I've had reason to look at this ticket again, and have a potential solution that might allow the "hottest inodes" list maintenance to be efficient without scanning all of the inodes each time (which might be in the 100k-1M range). It is impossible that all of the inodes on a client are "hottest", so doing a full inode scan would mostly be wasted effort, and we really want time and effort focused on those inodes that are actually "hot".
Instead of doing a periodic scan of all inodes to find "hot" ones, I think it would be better for the inodes to "add themselves" to the list when they become hot. This can be done easily/efficiently by keeping a "heat threshold" of the minimum file heat needed to be in the "top heat" listing. As each inode is accumulating its own heat (as normal) it will compare whether its new heat is above "heat threshold". If yes, and it is not already on the list, then it will insert itself into the "top heat" list so that it is a candidate for the next time that the "lfs heat_top" list is generated for userspace.

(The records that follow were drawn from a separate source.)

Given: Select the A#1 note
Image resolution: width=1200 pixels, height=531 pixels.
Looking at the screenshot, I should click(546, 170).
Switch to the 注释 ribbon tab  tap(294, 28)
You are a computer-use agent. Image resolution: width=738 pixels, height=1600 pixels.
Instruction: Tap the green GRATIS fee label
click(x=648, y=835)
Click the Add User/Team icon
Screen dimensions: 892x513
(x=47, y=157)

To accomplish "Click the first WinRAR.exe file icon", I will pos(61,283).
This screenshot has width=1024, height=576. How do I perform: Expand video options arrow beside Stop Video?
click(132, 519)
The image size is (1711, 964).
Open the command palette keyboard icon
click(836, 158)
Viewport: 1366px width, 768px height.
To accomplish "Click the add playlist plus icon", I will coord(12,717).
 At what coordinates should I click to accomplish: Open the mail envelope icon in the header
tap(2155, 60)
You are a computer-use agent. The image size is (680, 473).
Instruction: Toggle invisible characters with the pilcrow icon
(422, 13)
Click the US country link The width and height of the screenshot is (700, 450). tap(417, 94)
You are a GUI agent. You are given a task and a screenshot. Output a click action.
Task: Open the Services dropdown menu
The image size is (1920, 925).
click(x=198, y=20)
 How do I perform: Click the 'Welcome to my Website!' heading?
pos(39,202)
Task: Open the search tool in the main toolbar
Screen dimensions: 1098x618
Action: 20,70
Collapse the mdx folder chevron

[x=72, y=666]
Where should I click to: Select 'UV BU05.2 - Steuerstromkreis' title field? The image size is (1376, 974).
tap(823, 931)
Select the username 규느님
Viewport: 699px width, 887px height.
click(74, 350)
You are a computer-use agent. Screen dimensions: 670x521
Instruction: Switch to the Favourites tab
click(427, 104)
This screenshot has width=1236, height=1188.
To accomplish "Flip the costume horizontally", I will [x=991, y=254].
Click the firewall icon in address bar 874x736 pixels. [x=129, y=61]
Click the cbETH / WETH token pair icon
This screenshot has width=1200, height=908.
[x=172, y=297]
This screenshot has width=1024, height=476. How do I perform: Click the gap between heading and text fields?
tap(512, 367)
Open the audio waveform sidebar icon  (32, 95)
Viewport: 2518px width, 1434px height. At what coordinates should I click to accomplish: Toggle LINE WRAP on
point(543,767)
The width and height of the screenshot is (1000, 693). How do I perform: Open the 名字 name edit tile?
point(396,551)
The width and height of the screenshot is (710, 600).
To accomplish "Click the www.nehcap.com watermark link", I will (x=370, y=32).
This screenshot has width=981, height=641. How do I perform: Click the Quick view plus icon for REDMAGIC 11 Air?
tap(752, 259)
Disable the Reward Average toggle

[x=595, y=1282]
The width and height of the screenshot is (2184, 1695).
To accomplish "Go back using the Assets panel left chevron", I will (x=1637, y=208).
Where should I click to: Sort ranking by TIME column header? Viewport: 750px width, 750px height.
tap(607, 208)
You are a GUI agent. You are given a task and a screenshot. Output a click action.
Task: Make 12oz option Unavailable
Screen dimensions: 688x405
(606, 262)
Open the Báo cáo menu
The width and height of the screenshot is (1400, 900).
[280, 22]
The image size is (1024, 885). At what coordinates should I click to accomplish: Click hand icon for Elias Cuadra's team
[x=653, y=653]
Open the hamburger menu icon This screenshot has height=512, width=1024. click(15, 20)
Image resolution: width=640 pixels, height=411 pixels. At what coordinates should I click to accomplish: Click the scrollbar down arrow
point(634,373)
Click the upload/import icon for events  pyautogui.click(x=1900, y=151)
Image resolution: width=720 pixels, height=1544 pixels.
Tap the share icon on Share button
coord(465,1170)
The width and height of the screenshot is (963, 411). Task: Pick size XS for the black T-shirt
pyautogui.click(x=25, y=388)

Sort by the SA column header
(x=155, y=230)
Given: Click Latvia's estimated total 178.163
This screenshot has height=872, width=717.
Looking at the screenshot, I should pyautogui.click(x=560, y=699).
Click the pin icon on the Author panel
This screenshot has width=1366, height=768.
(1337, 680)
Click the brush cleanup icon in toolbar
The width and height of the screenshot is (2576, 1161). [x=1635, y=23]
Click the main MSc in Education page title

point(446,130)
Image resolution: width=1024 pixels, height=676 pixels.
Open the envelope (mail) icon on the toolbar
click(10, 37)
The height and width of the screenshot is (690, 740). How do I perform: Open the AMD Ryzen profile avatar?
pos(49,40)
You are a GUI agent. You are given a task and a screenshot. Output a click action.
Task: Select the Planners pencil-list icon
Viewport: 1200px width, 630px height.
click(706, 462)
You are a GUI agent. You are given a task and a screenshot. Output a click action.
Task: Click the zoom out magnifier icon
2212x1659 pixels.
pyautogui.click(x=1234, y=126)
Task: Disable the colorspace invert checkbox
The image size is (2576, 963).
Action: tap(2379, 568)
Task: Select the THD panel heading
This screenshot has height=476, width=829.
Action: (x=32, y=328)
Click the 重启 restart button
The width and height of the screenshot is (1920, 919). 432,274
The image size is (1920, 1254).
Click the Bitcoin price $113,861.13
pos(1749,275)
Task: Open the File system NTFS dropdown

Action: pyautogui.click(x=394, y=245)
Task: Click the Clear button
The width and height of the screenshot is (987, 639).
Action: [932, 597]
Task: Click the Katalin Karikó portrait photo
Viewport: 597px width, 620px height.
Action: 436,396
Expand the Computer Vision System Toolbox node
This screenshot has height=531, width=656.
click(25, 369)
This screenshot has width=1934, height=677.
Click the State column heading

My thought is that the "top heat" list (and when I write "list" I mean "some data structure that can resolve to a sorted list when it is accessed by userspace") should only be lazily maintained in the kernel, to keep it efficient and low overhead. There are a few possible models for how the list could be maintained:
We don't know the "N" that userspace wants the top list for, but this could either be a parameter from the "lfs heat_top" that informs the kernel of "N" for the future (e.g. average of "N" for each access), or it is a tunable parameter (e.g. 500 by default) that can be changed as needed. We probably also want to have an "lctl get_param" interface to dump the "top heat" list and leave it to userspace to process instead of having to run "lfs heat_top" each time to scrape this information into a monitoring tool.
Depending on the implementation, the thread adding the inode to the "top heat" list could do some some maintenance work each time.
This would likely benefit from the improved LDLM LRU handling (e.g. patch https://review.whamcloud.com/56648 "LU-11509 ldlm: Implement LFRU cache eviction") so that we don't just have strict LRU eviction of inodes from the client cache, otherwise clients may have difficulty to accumulate any history of inode usage. It may be that the file heat can also help inform the DLM LFRU handling to make better choices of what should stay in the client LRU, and which locks should be cancelled.